ENTRIES SHOWN:

▬▬▬

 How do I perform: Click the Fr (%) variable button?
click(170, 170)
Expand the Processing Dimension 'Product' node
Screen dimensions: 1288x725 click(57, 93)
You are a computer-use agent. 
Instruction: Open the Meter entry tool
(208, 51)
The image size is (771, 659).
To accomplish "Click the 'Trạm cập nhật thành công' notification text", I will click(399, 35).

▬▬▬

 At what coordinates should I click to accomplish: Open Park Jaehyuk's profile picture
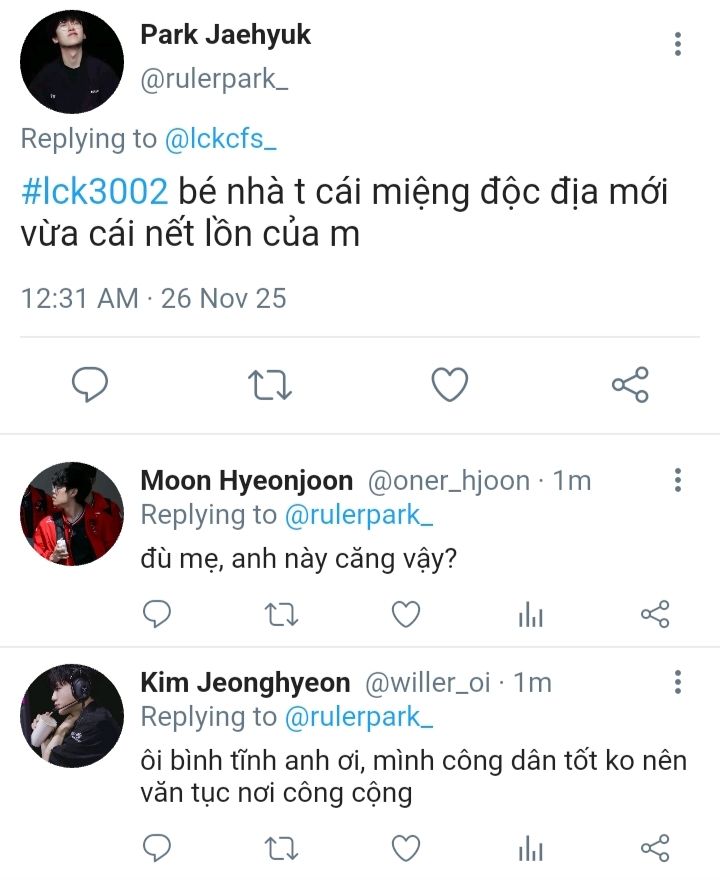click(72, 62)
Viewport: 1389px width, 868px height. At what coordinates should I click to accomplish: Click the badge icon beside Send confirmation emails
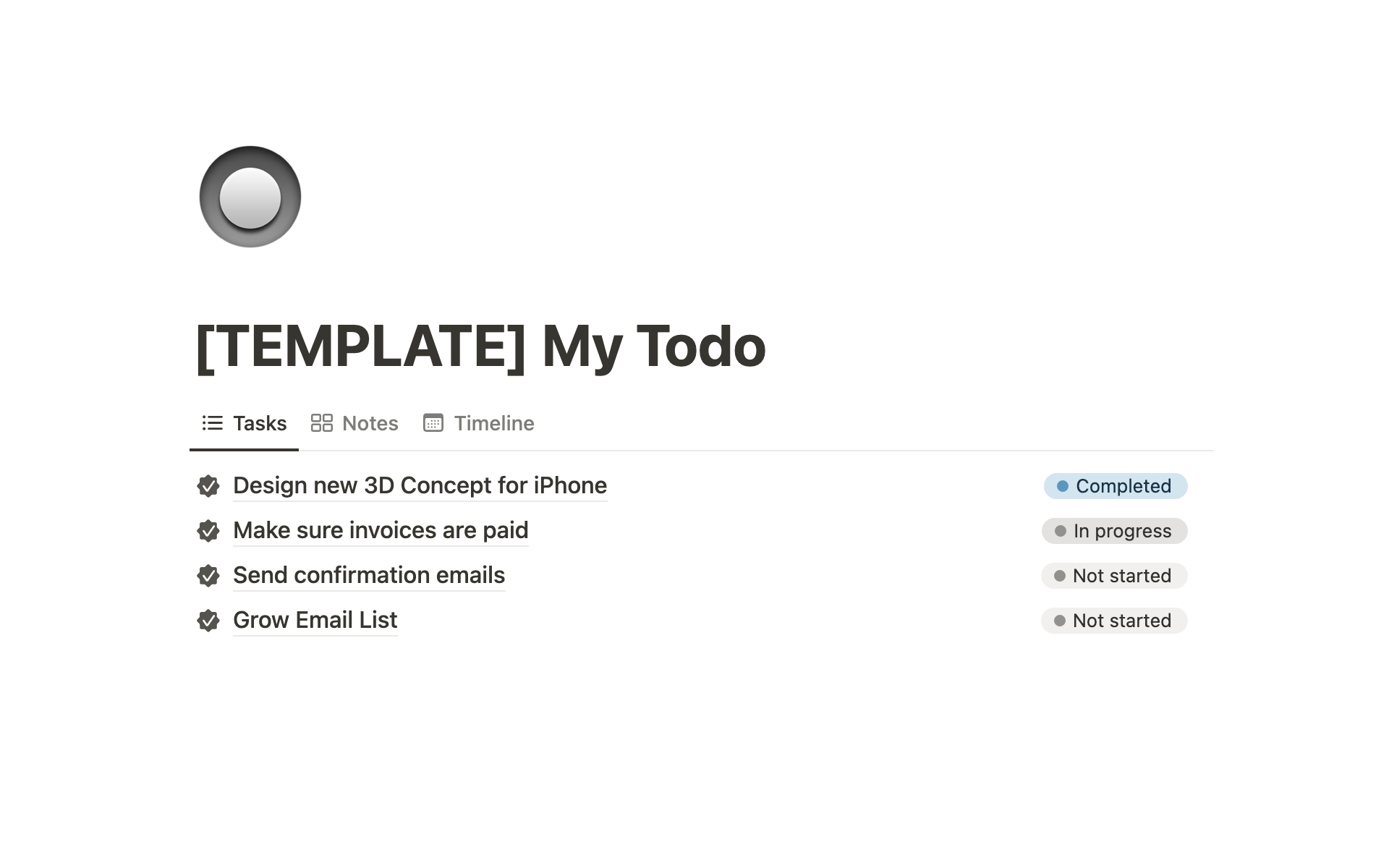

▬▬▬

TASK GOAL: Would you print exactly the lines in the listing above, from the line bearing "At what coordinates should I click to accomplish: Open" through the line bearing "Viewport: 1389px width, 868px", leaving out all pictures?

RESPONSE TO THE EXERCISE:
 At what coordinates should I click to accomplish: Open Park Jaehyuk's profile picture
click(72, 62)
Viewport: 1389px width, 868px height. At what coordinates should I click to accomplish: Click the badge icon beside Send confirmation emails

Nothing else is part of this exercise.